Word and element location data:
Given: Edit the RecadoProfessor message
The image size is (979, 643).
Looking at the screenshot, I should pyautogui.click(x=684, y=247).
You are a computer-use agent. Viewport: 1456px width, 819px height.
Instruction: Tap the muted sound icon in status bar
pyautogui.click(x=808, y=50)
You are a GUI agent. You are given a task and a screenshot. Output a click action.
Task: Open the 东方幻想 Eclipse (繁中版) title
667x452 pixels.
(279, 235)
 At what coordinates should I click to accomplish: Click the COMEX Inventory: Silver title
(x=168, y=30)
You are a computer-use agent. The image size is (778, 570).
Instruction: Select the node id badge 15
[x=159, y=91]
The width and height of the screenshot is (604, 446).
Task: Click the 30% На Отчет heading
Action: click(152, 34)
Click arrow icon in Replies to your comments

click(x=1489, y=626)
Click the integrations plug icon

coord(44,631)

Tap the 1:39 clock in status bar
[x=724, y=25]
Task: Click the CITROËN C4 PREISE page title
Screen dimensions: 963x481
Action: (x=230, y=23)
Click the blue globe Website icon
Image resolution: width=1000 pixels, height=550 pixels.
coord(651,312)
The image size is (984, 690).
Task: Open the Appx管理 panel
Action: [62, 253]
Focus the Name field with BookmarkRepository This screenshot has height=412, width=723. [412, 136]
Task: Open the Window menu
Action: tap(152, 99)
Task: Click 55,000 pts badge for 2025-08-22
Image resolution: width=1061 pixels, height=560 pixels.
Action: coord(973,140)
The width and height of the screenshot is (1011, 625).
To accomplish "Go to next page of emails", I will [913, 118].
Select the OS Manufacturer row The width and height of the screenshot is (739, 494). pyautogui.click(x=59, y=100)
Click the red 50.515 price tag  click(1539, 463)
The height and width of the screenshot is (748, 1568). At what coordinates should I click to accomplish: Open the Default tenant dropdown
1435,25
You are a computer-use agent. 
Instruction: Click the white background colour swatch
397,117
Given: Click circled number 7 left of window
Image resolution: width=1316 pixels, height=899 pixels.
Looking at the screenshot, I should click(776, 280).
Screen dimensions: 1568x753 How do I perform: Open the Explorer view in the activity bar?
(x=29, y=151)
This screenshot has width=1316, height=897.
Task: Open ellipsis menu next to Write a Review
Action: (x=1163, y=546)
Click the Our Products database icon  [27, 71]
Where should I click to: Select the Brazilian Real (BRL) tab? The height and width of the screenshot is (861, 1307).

» **Directive**
State how many lines in the data above contain the word "resolution". Reply with the number alone.

» **Solution to this exercise**
3